イタリアの「バール」と呼ばれる店をご存じだろうか。本来は、コーヒーの専門家バリスタがつくるエスプレッソ(コーヒー)を主体とした「軽食も菓子もアルコール飲料も出すカフェ(喫茶店)」だ。しかし、時代の流れに合わせ、しっかりとした食事がとれるバールも増えた。日本でも、新型コロナウイルス感染拡大などいろいろなきっかけで、本格的な料理と菓子を出すバール形式の店が出てきた。
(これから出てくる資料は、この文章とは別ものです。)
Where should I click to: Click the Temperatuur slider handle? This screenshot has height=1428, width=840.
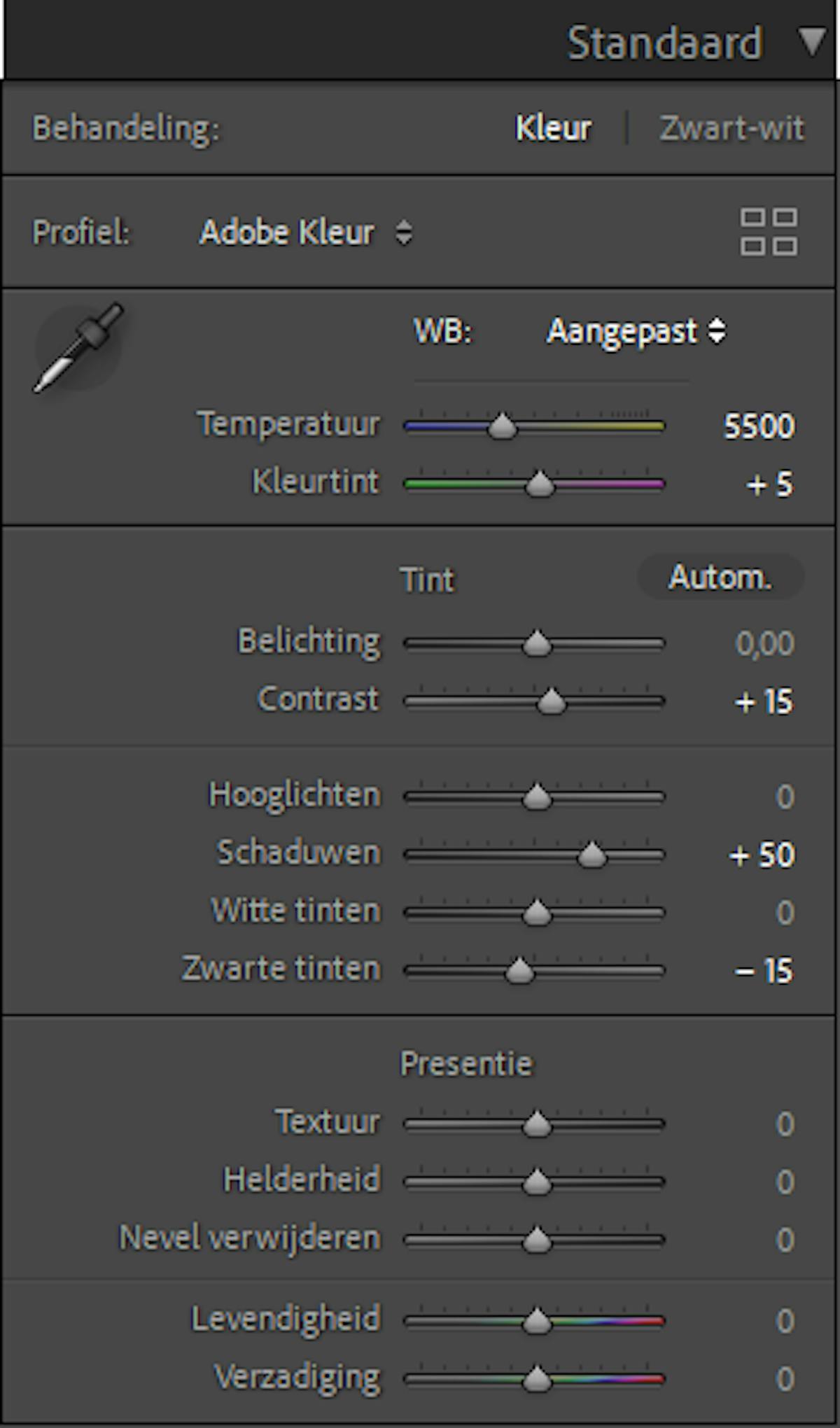click(502, 426)
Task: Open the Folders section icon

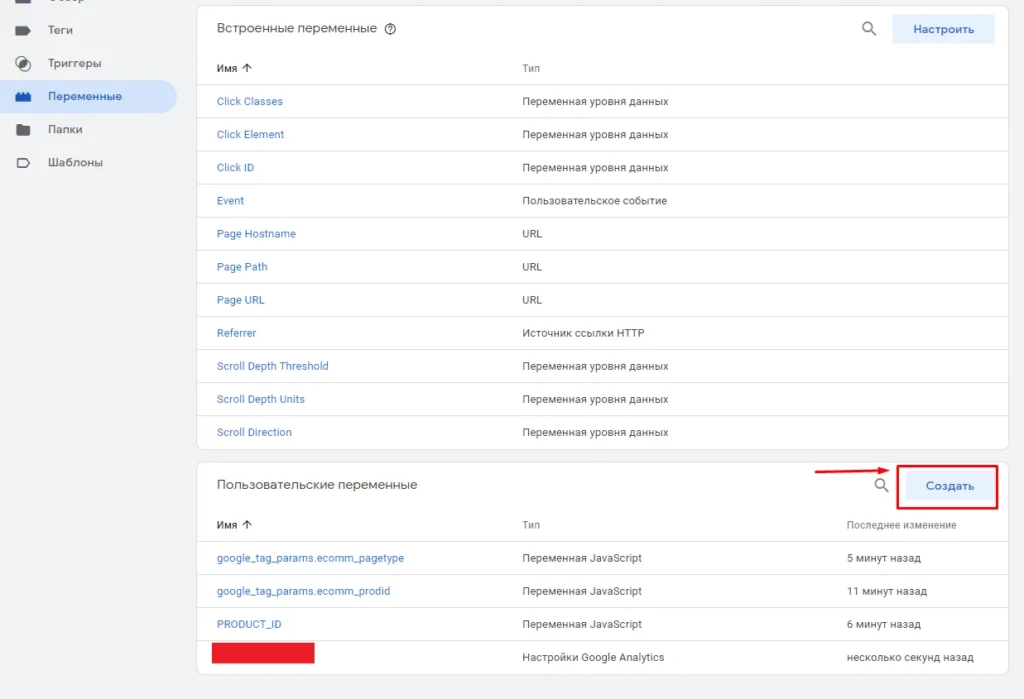Action: coord(23,129)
まずは、喫茶店文化が健在の京都市内にある「ボッカ・デル・ヴィーノ」(下京区木屋町)からご紹介しよう。「イタリアで働いた経験があれば誰でも、バールを開きたいと思うのではないでしょうか」。そう語るのは、オーナーシェフの野宮昭昌さんだ。野宮さんはローマの「リストランテ・ス・エ・ジュ」で1990年に料理修業したあと、京都府長岡京市のイタリア料理店で働いた料理人である。その後、京都市内に自分の店を開店させ、2015年にいまの木屋町に移転させた。

本場イタリアのバールには「バンコ」と呼ばれるカウンターがある。地域の住民や勤め人が立ち飲みしながら井戸端会議をする憩いの場であり、観光客にとっては情報収集の場でもある。ワインと料理を主とする野宮さんの店にもカウンターがあり、お客も楽しんでいたのだが、あまり活用はされていなかった。ところが、新型コロナウイルス感染対策のための緊急事態宣言が京都にも出され、酒類の提供ができずに客足が落ちたのをきっかけに、カウンターを使って、いままでやりたかった「朝バール」(朝8時~ 10時ラストオーダー)をはじめたところ、好評を博した。
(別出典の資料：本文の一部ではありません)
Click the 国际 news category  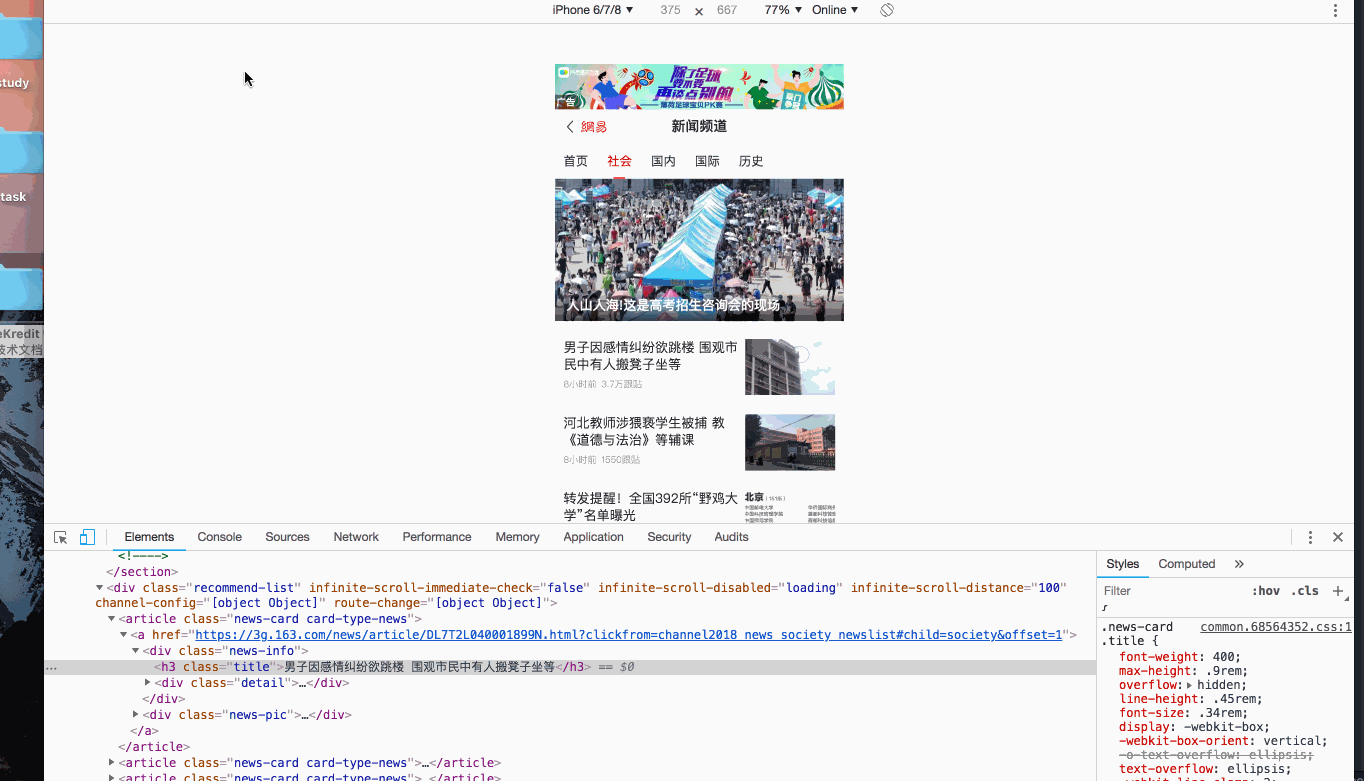[707, 160]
メニューは、三日月形のパン「コルネット」、パンに具をはさんだ「パニーノ」、カナッペの「クロスティーニ」、サンドウイッチの「トラメッツィーニ」など。そのうちに、ローマのバールで食べられる「マリトッツォ」(生クリームをはさんだパン)を従業員である女性菓子職人がつくって出したところ、人気に火がついた。